_Texto proporcionado_:

━━━

CHUBUT. LOS PUEBLOS DEL SUR DE LA PROVINCIA

Lejano (sud)oeste

Recorrida de la costa a la cordillera patagónica por una serie de pueblos de Chubut sumergidos en la inmensidad y donde el tiempo parece haberse detenido hace más de medio siglo: Sarmiento y su bosque petrificado, la soledad de Aldea Apeleg, Río Pico y la tumba de unos pistoleros norteamericanos. Y al final, Alto Río Senguer con sus lagos Fontana y La Plata.

 Por Julián Varsavsky

Al rodar por el ripio de las rutas esteparias del sur de Chubut, la Patagonia se extiende frente al vehículo a cada lado de una línea recta que se pierde en el infinito y continúa detrás, en el espejito retrovisor. Su forma es la de una desolada llanura donde el mundo se reduce a una planicie deshabitada con un horizonte circular. Esta es la esencia del paisaje chubutense al recorrer el sur de la provincia desde la costa hacia la cordillera, desde la estepa hacia los bosques montañosos. Un viaje con el objetivo de internarse en algunos pueblos no tan modificados por la influencia del turismo, donde aún se respira parte del aire patagónico de mediados del siglo pasado.

La travesía comienza con rumbo oeste en la ciudad costera de Comodoro Rivadavia, en una zona de auge económico por la producción petrolera. A los costados de la ruta proliferan centenares de cigüeñas bombeadoras de petróleo que ya son parte del paisaje de la Patagonia.

━━━

_Datos_:
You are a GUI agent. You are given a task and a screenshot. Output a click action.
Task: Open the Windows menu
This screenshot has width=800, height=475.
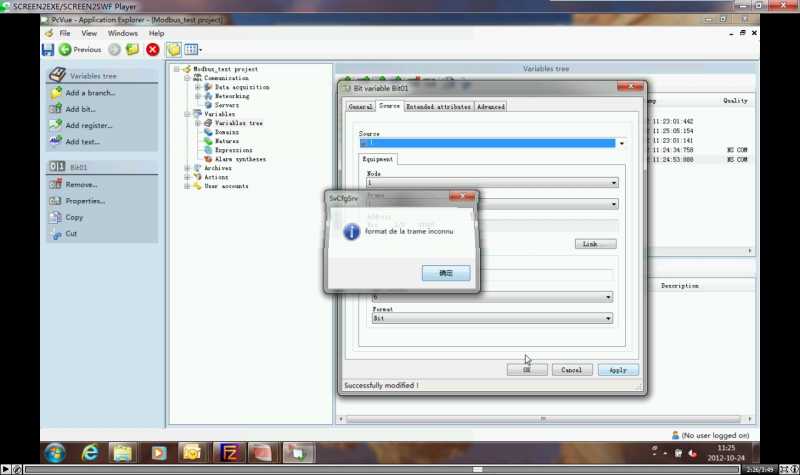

━━━

_Ejercicio_: Por favor, resume en no más de tres oraciones el párrafo del texto sobre el sur de Chubut que comienza con «Al rodar por el ripio» y conserva sus datos principales. Este material proviene de otra fuente.

_Respuesta completa_: Al recorrer por caminos de ripio el sur de Chubut, la Patagonia aparece como una llanura desolada y deshabitada, con un horizonte circular y una ruta recta que se pierde en el infinito. Ese es el paisaje esencial del viaje por el sur de la provincia, desde la costa hacia la cordillera y desde la estepa hacia los bosques de montaña. El objetivo es conocer pueblos poco modificados por el turismo, donde todavía se respira parte del aire patagónico de mediados del siglo pasado.